Le premier trimestre 2026 confirme la fragilité persistante du secteur de l’artisanat du bâtiment. Malgré quelques signaux d’amélioration dans l’immobilier, l’activité reste orientée à la baisse. Elle est désormais fragilisée par un nouveau choc externe lié aux tensions au Moyen-Orient, qui fait grimper brutalement les prix de l’énergie et des matériaux. Une pression supplémentaire qui inquiète fortement les artisans.
Le début d’année 2026 ne change pas la trajectoire observée depuis plusieurs mois. L’activité des entreprises artisanales du bâtiment recule de 1,5 % en glissement annuel, confirmant une tendance toujours négative.

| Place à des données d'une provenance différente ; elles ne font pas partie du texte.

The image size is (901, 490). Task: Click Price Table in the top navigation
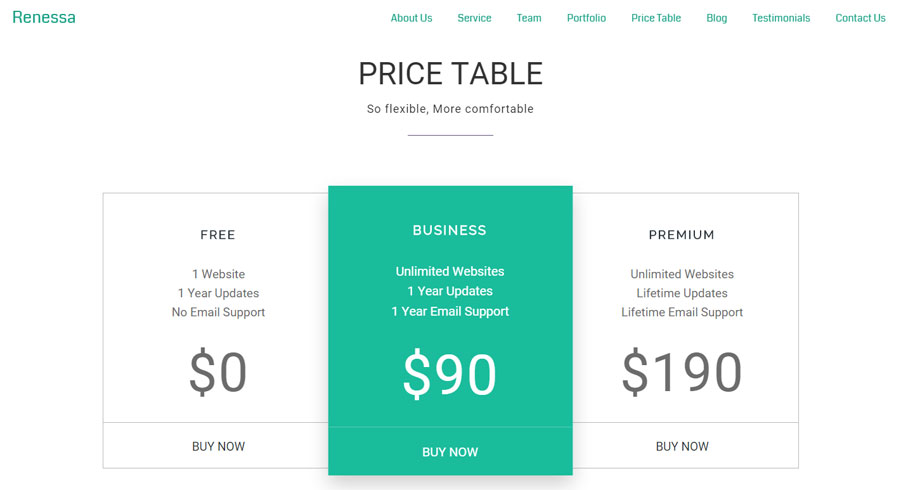656,18
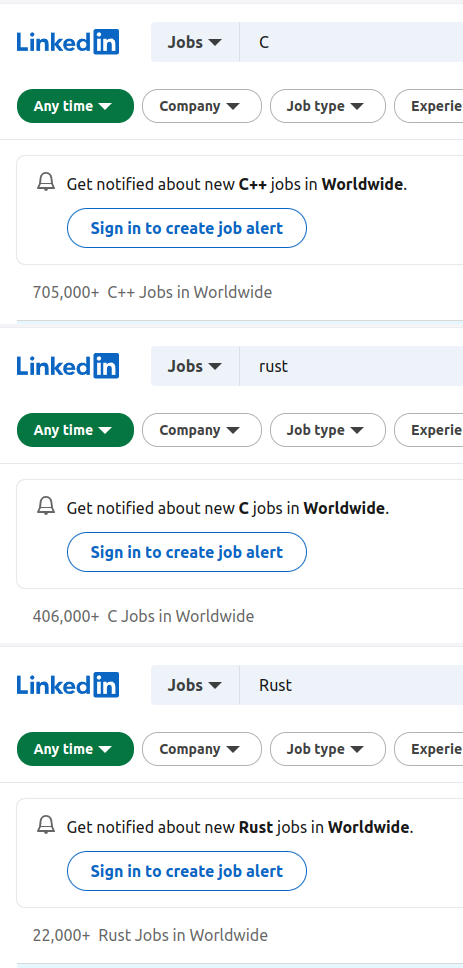This screenshot has height=968, width=463.
Task: Expand Any time filter above Rust jobs alert
Action: tap(75, 749)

Le neuf continue de tirer le secteur vers le bas avec une baisse de 2,5 %, tandis que l’entretien-amélioration recule également, de 1 %. Dans ce contexte, les carnets de commandes se stabilisent à un niveau jugé insuffisant, autour de 80 jours de travail.
Les signaux positifs issus du marché immobilier ne suffisent pas à inverser la dynamique. Les ventes dans l’ancien, les crédits à l’habitat, les permis de construire ou encore les mises en chantier progressent par endroits, mais ces évolutions restent sans traduction concrète sur l’activité des artisans.
La rénovation énergétique, toujours en perte de vitesse
Le segment de la rénovation énergétique, pourtant central pour la transition du secteur, poursuit son repli. Pour le sixième trimestre consécutif, l’activité recule, de 1,5 %.
Ce recul intervient alors même que les besoins structurels restent importants et que les dispositifs publics visent à soutenir ce marché. Mais sur le terrain, la dynamique ne redémarre pas, notamment pour les petites entreprises.
Un choc énergétique international qui fragilise le secteur
Les tensions géopolitiques au Moyen-Orient viennent désormais s’ajouter à une situation déjà dégradée. Elles entraînent une forte volatilité des prix de l’énergie et des matières premières, avec des conséquences directes pour les entreprises artisanales.
Près de 30 % des artisans déclarent subir un impact important ou très important de la hausse du pétrole. Dans la grande majorité des cas, soit 85 %, ce sont les déplacements vers les chantiers qui sont touchés en premier. Dans 44 % des situations, la hausse se diffuse ensuite à travers les fournisseurs, les coûts de transport et les matériaux.
Dans un secteur où la mobilité et les approvisionnements sont essentiels, cette hausse des coûts agit comme un facteur immédiat de déséquilibre économique.
Des équilibres financiers sous tension croissante
Au-delà des coûts, la situation financière des entreprises continue de se dégrader. Le solde d’opinion sur la trésorerie recule à -18 points, traduisant une tension accrue sur les liquidités.
Un quart des entreprises déclarent avoir besoin de financement, pour un montant moyen estimé à 24 000 euros. Par ailleurs, 19 % constatent une baisse de leurs marges, contre seulement 6 % qui observent une amélioration.
Dans deux cas sur trois, cette dégradation est directement liée à la hausse des coûts. Une dépendance de plus en plus difficile à absorber pour des structures déjà fragilisées par plusieurs années de ralentissement.
L’emploi reflète la dégradation de la conjoncture
La situation économique se traduit également sur l’emploi. Sur un an, environ 12 200 postes ont été supprimés dans les entreprises de moins de dix salariés.
Les perspectives restent orientées à la baisse. Les entreprises sont aujourd’hui plus nombreuses à envisager de réduire leurs effectifs qu’à recruter, signe d’un manque de visibilité sur la reprise.
« Nous sommes à un point de bascule »
Dans ce contexte, les représentants du secteur alertent sur une situation devenue critique. L’enchaînement des crises et la remontée des coûts font basculer l’activité dans une zone de forte instabilité.
« Les dernières données conjoncturelles montrent que nous sommes à un point de bascule. L’activité, déjà orientée à la baisse depuis des mois, est fortement pénalisée par la réalité des coûts qui repartent fortement à la hausse. Avec les tensions actuelles au Moyen-Orient, nos entreprises subissent un nouveau choc qu’elles ne peuvent plus absorber. C’est la crise de trop. Les indicateurs invitent à agir immédiatement pour éviter l’enlisement des entreprises artisanales du bâtiment dans le marasme économique et leur permettre de retrouver une activité dynamique et créatrice d’emplois. Les échanges engagés à Matignon ce lundi 27 avril sont un signal positif, mais ils doivent désormais se traduire sans délai par des mesures concrètes et efficaces. » explique Jean-Christophe Repon, président de la Capeb.
Au-delà des chiffres, c’est la capacité du secteur à encaisser de nouveaux chocs qui est désormais en question. Dans un environnement économique instable, les entreprises artisanales du bâtiment attendent des réponses rapides pour éviter un enfoncement durable dans la crise.